Nicaragua has three main areas:
- The Pacific Lowlands in the west.
- The Central Highlands in the middle.
- The Caribbean Lowlands in the east.
The Pacific lowlands are mostly flat land along the coast, stretching about 75 kilometers (47 miles) inland. A line of volcanoes runs through this area, many of them still active. These volcanoes are along the edge of a rift valley that goes all the way to the San Juan River. This river forms part of the border with Costa Rica.
Two large lakes are in this rift valley: Lake Managua and Lake Nicaragua. Lake Managua is about 56 by 24 kilometers (35 by 15 miles). Lake Nicaragua is much larger, about 160 by 75 kilometers (99 by 47 miles). The Tipitapa River connects Lake Managua to Lake Nicaragua. From Lake Nicaragua, the San Juan River flows into the Caribbean Sea.
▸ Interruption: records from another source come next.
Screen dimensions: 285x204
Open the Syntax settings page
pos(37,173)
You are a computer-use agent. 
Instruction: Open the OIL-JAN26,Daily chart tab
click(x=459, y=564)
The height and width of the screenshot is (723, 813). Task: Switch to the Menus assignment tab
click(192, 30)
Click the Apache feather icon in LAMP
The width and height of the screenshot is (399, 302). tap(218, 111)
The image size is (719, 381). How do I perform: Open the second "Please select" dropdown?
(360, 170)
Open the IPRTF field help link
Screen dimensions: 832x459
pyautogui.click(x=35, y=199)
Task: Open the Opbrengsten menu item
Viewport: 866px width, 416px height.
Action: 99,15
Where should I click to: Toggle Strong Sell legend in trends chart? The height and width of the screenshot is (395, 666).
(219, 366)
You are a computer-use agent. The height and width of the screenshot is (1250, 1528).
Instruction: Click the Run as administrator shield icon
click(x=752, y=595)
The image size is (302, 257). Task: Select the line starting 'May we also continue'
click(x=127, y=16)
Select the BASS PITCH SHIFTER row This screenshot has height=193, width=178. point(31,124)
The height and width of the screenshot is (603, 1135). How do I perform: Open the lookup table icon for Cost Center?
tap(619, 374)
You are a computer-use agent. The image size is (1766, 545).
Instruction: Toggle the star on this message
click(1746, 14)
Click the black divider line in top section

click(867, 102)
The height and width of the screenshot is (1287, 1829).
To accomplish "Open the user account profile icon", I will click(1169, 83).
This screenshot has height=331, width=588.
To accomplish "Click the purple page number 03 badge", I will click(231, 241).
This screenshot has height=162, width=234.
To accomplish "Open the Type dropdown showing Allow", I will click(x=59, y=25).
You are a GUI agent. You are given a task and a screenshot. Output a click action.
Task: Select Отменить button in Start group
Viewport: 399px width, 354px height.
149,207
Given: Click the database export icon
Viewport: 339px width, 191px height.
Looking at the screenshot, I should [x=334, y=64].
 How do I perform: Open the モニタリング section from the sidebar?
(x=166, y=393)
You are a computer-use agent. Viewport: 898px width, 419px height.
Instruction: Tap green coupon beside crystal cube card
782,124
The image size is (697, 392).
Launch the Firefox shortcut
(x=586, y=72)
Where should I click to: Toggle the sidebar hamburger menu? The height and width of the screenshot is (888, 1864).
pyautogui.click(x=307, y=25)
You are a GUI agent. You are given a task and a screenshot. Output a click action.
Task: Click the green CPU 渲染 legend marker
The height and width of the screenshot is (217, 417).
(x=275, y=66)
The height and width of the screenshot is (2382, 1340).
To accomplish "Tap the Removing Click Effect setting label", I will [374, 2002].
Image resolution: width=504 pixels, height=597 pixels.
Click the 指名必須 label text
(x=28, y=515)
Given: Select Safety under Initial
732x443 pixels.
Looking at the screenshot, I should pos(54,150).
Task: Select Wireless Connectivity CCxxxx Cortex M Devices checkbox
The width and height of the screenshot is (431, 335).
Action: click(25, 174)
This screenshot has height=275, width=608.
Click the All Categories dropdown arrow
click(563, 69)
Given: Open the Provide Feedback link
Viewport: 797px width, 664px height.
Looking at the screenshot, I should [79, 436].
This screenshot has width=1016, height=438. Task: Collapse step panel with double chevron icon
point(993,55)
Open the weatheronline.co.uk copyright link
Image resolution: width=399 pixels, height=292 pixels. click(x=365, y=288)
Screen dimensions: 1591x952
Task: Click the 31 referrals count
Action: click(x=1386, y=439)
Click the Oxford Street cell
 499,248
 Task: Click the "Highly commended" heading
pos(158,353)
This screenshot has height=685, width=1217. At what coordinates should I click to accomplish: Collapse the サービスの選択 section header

The Central Highlands have mountains that can reach up to 2,000 meters (6,600 feet) high. This area has several mountain ranges.
Nicaragua's Climate
In central Nicaragua, the temperature is usually between 20 and 25 degrees Celsius (68 and 77 degrees Fahrenheit). It rains about 1,000 to 2,000 millimeters (39 to 79 inches) each year. There is a dry season for four months, and then it rains for the rest of the year.
Before the Spanish arrived, the Central Highlands were covered in pine forests. The Pacific coast had tropical dry forests with rich volcanic soil. The Atlantic lowlands get more rain. The soil there is not as rich, and it has tropical moist forests.
Native Peoples Before the Spanish Arrived
When the Spanish first came to Nicaragua, three main native groups lived in the western part of the country: the Chorotega, the Nicarao, and the Matagalpa.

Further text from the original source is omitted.